TASK GOAL:
Can you echo back, word for word, the lines below from the one containing "so click(x=1152, y=56)." through the one containing "What do you see at coordinates (1270, 941)", with both of those lines included?

(Data drawn from a collection)

□ □ □

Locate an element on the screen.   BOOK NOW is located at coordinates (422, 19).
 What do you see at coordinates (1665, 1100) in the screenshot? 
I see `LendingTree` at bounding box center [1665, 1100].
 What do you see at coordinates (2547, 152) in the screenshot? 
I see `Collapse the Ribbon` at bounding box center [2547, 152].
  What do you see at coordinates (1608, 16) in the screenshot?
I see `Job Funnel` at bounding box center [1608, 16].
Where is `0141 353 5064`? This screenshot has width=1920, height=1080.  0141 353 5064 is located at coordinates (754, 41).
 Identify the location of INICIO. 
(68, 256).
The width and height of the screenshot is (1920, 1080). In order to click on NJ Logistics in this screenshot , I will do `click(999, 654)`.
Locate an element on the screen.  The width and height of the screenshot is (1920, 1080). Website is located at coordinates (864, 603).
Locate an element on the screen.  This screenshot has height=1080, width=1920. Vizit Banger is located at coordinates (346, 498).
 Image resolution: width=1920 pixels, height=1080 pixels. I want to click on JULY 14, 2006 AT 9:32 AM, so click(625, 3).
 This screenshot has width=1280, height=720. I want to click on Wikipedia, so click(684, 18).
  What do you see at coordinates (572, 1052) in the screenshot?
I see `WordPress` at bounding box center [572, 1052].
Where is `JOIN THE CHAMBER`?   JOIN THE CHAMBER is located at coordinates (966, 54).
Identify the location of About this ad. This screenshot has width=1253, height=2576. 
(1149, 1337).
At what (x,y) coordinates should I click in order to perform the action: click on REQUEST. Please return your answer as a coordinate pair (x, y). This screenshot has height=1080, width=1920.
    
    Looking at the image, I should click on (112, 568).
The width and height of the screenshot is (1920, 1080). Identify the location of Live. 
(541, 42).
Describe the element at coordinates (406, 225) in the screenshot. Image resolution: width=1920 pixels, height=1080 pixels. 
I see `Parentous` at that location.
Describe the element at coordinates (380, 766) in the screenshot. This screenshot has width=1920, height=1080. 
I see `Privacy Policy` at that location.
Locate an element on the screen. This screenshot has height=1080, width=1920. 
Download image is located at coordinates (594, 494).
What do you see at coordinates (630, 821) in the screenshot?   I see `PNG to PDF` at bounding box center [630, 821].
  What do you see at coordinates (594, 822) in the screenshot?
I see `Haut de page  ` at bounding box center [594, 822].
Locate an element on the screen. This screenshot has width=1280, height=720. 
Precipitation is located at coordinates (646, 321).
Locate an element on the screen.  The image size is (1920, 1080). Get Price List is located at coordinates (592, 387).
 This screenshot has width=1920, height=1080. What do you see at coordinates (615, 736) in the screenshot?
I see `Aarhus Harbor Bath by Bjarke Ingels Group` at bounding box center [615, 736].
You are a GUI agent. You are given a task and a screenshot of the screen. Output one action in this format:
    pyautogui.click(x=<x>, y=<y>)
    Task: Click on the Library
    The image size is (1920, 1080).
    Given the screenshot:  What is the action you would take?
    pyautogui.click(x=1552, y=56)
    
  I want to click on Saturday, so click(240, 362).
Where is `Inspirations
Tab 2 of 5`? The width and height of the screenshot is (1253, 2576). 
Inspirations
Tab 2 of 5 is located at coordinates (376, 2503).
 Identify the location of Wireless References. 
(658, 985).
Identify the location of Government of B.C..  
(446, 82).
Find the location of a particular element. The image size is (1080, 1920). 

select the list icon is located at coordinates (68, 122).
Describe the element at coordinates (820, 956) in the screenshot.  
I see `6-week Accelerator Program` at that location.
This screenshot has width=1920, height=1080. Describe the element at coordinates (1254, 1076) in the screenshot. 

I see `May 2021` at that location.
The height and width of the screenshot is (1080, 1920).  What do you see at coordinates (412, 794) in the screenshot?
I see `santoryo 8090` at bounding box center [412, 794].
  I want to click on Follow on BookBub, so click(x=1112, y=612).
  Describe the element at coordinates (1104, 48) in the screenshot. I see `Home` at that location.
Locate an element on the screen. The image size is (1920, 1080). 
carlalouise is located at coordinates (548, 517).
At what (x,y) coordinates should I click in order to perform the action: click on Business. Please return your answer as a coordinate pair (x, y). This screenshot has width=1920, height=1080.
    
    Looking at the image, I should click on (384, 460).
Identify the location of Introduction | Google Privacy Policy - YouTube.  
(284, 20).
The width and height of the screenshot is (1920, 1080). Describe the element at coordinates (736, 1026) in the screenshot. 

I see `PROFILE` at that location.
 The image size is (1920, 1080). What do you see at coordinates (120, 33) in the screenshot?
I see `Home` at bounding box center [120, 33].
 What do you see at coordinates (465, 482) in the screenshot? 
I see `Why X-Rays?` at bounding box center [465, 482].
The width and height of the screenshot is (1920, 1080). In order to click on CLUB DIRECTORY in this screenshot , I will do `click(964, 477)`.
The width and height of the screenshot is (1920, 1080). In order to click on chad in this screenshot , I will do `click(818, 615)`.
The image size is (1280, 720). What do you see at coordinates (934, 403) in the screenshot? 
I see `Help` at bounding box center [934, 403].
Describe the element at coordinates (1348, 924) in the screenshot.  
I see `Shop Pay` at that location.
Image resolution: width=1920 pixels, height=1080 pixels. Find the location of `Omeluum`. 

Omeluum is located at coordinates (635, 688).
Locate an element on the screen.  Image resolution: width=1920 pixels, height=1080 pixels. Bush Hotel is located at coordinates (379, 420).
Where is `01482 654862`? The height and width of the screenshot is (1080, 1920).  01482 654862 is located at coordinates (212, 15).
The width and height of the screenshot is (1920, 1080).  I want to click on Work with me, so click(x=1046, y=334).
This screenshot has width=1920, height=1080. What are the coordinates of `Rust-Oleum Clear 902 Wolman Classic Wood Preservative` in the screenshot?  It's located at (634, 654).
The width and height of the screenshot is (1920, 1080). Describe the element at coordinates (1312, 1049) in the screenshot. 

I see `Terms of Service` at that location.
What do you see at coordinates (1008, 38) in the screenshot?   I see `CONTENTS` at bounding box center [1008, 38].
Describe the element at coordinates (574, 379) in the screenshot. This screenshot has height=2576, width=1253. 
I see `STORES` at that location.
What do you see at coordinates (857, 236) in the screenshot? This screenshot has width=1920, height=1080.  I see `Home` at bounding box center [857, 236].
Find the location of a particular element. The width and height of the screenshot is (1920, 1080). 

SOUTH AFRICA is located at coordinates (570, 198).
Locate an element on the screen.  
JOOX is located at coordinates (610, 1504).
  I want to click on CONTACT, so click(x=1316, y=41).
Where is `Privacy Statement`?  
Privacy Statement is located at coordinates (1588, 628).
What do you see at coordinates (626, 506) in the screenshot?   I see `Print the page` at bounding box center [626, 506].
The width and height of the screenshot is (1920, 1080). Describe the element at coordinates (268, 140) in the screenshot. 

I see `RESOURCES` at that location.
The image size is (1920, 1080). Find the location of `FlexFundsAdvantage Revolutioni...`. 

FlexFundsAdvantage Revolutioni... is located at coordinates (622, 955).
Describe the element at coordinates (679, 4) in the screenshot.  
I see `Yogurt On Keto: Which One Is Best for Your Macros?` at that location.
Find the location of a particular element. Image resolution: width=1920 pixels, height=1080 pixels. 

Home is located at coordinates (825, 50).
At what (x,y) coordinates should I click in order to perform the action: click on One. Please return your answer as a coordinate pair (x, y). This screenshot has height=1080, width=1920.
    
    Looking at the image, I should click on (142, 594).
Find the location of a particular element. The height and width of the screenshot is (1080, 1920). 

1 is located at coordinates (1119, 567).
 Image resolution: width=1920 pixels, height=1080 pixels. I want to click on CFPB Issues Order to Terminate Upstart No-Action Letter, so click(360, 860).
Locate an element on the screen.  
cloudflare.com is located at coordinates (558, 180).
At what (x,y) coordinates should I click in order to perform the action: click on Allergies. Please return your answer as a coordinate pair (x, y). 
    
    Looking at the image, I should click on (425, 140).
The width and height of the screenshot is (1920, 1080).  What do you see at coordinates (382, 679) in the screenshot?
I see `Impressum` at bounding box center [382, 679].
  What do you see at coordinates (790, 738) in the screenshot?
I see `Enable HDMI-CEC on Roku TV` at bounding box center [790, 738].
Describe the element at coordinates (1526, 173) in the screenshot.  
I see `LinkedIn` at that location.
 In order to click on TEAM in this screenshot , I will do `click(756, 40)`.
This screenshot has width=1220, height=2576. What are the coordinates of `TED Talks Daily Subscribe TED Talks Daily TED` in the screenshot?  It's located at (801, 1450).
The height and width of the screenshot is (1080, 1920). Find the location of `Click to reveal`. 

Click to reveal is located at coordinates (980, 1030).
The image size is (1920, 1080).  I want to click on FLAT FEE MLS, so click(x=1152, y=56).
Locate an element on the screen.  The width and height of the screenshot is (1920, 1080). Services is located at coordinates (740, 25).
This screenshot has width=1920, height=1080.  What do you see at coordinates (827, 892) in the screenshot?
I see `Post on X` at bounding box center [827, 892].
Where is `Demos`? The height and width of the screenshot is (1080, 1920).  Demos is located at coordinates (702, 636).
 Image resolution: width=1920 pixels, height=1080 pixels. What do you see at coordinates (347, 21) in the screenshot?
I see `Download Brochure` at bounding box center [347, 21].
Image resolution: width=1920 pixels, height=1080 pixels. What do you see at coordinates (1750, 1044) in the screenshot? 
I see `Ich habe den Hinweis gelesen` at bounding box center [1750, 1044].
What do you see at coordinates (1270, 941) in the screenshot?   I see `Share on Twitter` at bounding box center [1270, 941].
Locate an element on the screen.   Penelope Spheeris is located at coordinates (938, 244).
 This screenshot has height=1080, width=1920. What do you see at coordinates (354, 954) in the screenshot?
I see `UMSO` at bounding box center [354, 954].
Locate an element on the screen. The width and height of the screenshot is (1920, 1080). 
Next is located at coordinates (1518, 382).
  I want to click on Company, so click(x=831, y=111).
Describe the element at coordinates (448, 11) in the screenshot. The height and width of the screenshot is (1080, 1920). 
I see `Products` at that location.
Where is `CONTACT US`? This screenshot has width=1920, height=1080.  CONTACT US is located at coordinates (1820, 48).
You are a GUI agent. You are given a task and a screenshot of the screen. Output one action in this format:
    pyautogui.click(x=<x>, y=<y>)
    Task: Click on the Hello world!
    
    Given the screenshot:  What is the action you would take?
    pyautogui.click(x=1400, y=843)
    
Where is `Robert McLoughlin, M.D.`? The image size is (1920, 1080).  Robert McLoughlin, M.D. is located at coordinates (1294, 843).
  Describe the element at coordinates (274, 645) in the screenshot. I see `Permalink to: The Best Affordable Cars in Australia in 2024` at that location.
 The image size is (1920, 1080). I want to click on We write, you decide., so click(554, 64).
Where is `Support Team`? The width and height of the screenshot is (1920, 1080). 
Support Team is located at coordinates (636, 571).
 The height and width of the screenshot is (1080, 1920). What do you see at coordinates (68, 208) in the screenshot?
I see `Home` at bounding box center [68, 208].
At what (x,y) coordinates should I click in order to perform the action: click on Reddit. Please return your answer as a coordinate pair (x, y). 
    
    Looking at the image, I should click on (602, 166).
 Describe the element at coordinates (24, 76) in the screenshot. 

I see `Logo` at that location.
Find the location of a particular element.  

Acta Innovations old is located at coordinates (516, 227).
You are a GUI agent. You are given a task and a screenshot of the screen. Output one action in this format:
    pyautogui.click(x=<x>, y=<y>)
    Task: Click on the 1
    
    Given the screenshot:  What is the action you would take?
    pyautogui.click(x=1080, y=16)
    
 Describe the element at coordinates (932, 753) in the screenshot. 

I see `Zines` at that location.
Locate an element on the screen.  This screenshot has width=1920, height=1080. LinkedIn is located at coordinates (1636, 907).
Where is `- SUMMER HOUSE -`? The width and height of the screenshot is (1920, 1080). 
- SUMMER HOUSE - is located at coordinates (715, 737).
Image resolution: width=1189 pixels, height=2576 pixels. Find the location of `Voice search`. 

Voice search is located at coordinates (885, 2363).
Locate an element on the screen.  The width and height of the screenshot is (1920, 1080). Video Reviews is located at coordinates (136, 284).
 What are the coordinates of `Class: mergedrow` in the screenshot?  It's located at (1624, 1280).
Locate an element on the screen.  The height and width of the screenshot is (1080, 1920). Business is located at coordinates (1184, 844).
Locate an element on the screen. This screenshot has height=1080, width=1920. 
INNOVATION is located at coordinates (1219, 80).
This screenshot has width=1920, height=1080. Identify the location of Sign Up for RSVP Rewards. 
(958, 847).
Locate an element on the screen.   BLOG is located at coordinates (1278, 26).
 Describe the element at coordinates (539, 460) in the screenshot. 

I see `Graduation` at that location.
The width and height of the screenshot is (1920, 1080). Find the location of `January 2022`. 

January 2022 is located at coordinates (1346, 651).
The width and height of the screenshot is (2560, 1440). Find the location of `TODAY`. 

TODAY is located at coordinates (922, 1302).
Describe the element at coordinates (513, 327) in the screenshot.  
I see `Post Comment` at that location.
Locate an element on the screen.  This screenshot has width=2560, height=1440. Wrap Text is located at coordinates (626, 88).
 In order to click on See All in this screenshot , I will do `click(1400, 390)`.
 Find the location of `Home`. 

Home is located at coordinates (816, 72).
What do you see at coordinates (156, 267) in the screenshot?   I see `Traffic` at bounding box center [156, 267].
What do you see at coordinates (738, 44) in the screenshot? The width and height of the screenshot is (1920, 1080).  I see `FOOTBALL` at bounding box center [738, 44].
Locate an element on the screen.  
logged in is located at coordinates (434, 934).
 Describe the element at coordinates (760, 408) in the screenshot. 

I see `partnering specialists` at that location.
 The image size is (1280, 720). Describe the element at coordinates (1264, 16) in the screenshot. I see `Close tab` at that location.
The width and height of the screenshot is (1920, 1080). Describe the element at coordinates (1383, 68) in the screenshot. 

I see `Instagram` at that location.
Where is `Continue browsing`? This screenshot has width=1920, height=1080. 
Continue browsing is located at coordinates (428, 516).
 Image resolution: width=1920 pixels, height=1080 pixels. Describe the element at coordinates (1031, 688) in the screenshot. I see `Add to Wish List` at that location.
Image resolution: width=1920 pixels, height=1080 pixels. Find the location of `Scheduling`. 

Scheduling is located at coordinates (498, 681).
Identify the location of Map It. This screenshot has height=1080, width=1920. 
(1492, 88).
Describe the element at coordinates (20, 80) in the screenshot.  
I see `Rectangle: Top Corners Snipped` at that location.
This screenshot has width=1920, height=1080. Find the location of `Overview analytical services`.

□ □ □

TASK SOLUTION:
The image size is (1920, 1080).  I want to click on FLAT FEE MLS, so click(x=1152, y=56).
Locate an element on the screen.  The width and height of the screenshot is (1920, 1080). Services is located at coordinates (740, 25).
This screenshot has width=1920, height=1080.  What do you see at coordinates (827, 892) in the screenshot?
I see `Post on X` at bounding box center [827, 892].
Where is `Demos`? The height and width of the screenshot is (1080, 1920).  Demos is located at coordinates (702, 636).
 Image resolution: width=1920 pixels, height=1080 pixels. What do you see at coordinates (347, 21) in the screenshot?
I see `Download Brochure` at bounding box center [347, 21].
Image resolution: width=1920 pixels, height=1080 pixels. What do you see at coordinates (1750, 1044) in the screenshot? 
I see `Ich habe den Hinweis gelesen` at bounding box center [1750, 1044].
What do you see at coordinates (1270, 941) in the screenshot?   I see `Share on Twitter` at bounding box center [1270, 941].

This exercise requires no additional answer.